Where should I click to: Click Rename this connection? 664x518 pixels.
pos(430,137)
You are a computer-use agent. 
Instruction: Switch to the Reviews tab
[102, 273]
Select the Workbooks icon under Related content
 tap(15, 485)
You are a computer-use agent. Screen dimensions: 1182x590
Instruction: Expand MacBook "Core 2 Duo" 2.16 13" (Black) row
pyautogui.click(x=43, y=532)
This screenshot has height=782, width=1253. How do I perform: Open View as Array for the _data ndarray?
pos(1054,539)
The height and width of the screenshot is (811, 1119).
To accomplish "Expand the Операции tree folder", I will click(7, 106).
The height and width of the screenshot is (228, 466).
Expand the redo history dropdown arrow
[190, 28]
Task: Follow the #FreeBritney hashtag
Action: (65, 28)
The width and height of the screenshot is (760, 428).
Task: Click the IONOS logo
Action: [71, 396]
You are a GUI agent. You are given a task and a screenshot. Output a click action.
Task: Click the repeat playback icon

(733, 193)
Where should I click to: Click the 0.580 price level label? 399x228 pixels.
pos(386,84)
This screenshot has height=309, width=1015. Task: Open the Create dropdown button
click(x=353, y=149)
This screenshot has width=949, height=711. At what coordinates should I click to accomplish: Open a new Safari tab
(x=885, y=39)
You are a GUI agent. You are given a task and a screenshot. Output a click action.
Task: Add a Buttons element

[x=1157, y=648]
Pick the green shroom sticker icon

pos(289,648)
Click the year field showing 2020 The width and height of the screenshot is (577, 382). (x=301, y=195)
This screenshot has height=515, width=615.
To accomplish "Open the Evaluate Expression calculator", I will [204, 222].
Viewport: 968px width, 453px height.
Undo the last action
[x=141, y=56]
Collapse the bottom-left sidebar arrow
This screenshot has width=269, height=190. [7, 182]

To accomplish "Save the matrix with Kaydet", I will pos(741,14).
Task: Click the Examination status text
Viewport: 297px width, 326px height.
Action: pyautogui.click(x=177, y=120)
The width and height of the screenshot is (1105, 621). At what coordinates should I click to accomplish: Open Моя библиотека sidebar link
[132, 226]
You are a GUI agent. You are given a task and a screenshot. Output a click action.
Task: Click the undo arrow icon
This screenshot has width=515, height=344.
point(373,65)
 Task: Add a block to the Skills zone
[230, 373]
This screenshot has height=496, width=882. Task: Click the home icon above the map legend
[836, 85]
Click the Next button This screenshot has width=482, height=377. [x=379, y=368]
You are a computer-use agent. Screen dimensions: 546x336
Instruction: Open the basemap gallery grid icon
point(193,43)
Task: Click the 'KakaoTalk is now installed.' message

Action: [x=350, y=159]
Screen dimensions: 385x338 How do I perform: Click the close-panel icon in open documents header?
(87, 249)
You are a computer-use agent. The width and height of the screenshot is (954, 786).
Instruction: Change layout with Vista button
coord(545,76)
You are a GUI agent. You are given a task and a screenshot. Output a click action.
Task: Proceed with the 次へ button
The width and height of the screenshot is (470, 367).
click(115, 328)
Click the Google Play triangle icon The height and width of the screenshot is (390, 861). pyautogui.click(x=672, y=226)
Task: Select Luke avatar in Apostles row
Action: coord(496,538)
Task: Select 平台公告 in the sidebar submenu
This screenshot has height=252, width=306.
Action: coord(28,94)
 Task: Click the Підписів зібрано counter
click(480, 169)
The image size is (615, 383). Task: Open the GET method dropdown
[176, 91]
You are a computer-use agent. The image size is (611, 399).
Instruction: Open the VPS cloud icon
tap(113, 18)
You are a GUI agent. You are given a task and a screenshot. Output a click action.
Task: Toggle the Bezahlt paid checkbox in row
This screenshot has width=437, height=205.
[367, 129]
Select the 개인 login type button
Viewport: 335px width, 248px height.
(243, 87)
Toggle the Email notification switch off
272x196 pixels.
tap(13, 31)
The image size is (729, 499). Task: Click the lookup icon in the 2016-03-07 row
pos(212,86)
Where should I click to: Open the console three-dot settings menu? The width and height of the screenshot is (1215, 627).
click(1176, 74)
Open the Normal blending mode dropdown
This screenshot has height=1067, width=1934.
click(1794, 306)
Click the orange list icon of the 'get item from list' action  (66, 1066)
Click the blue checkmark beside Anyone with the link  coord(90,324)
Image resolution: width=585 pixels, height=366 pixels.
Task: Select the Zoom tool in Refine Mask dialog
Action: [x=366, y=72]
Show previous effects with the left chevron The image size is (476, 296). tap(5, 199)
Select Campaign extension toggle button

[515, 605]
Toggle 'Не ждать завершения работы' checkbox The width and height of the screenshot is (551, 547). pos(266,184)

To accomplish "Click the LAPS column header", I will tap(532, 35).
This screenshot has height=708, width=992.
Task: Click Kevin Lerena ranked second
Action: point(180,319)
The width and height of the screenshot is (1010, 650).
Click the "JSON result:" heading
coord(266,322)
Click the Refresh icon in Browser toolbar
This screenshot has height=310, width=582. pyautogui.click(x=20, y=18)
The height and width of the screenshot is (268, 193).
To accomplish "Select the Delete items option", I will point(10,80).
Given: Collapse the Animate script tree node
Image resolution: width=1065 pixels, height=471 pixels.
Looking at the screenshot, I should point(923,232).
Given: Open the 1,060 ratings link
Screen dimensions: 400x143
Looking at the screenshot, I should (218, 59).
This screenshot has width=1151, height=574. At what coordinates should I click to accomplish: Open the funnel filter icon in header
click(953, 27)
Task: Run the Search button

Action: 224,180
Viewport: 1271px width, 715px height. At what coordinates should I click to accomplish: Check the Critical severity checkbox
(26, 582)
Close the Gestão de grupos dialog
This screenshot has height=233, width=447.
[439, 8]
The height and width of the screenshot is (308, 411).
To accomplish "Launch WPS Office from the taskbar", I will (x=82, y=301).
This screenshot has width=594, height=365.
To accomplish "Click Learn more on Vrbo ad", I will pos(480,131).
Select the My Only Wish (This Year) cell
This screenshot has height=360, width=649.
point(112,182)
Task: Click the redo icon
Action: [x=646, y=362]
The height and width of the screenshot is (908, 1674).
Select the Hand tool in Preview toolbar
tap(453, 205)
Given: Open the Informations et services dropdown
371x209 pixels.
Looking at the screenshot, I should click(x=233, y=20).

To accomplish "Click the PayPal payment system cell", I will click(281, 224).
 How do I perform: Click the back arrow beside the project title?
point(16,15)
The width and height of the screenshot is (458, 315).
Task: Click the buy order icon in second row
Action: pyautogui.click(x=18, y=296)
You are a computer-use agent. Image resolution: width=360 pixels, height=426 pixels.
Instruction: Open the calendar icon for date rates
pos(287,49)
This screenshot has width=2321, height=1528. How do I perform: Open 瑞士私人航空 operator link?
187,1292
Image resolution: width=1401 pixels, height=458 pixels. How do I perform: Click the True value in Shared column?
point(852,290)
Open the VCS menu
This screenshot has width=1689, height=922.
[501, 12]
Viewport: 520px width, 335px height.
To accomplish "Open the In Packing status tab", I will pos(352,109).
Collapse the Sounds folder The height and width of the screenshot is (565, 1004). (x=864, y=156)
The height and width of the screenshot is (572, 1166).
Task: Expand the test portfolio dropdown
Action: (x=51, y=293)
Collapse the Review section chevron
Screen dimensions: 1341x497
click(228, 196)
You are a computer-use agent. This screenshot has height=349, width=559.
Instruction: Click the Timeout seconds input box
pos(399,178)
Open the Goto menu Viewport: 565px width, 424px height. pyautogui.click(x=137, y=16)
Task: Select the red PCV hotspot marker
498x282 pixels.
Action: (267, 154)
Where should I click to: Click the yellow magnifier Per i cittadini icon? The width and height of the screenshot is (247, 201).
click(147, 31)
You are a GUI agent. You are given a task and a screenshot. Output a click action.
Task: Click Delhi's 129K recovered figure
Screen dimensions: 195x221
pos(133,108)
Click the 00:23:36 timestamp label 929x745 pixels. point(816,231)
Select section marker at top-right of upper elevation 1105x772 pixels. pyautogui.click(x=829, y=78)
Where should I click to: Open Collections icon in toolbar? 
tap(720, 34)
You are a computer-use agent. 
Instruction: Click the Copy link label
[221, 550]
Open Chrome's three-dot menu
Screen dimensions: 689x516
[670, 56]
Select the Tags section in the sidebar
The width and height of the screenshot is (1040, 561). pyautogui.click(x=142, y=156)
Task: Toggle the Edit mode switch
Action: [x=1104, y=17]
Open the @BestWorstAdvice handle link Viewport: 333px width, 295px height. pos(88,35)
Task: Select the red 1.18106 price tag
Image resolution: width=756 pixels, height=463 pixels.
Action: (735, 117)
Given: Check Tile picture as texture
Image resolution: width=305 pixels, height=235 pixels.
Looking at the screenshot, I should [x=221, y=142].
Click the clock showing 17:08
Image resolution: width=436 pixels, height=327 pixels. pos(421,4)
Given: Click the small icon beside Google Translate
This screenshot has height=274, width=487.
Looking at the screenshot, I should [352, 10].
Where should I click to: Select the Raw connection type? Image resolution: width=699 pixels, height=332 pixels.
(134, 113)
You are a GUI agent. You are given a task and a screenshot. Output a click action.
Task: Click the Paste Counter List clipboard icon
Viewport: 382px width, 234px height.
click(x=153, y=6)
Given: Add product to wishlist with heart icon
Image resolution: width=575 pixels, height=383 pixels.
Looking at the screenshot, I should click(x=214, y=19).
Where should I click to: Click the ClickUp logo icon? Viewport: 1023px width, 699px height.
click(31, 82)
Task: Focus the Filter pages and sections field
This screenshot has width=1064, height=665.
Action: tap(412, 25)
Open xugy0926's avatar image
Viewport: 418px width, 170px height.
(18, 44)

## EXERCISE PROMPT:
Transcribe the lines word for word, from the first line at the top through the line that contains "will [204, 222].".

## EXPECTED ANSWER:
Where should I click to: Click Rename this connection? 664x518 pixels.
pos(430,137)
You are a computer-use agent. 
Instruction: Switch to the Reviews tab
[102, 273]
Select the Workbooks icon under Related content
 tap(15, 485)
You are a computer-use agent. Screen dimensions: 1182x590
Instruction: Expand MacBook "Core 2 Duo" 2.16 13" (Black) row
pyautogui.click(x=43, y=532)
This screenshot has height=782, width=1253. How do I perform: Open View as Array for the _data ndarray?
pos(1054,539)
The height and width of the screenshot is (811, 1119).
To accomplish "Expand the Операции tree folder", I will click(7, 106).
The height and width of the screenshot is (228, 466).
Expand the redo history dropdown arrow
[190, 28]
Task: Follow the #FreeBritney hashtag
Action: (65, 28)
The width and height of the screenshot is (760, 428).
Task: Click the IONOS logo
Action: [71, 396]
You are a GUI agent. You are given a task and a screenshot. Output a click action.
Task: Click the repeat playback icon

(733, 193)
Where should I click to: Click the 0.580 price level label? 399x228 pixels.
pos(386,84)
This screenshot has height=309, width=1015. Task: Open the Create dropdown button
click(x=353, y=149)
This screenshot has width=949, height=711. At what coordinates should I click to accomplish: Open a new Safari tab
(x=885, y=39)
You are a GUI agent. You are given a task and a screenshot. Output a click action.
Task: Add a Buttons element

[x=1157, y=648]
Pick the green shroom sticker icon

pos(289,648)
Click the year field showing 2020 The width and height of the screenshot is (577, 382). (x=301, y=195)
This screenshot has height=515, width=615.
To accomplish "Open the Evaluate Expression calculator", I will [204, 222].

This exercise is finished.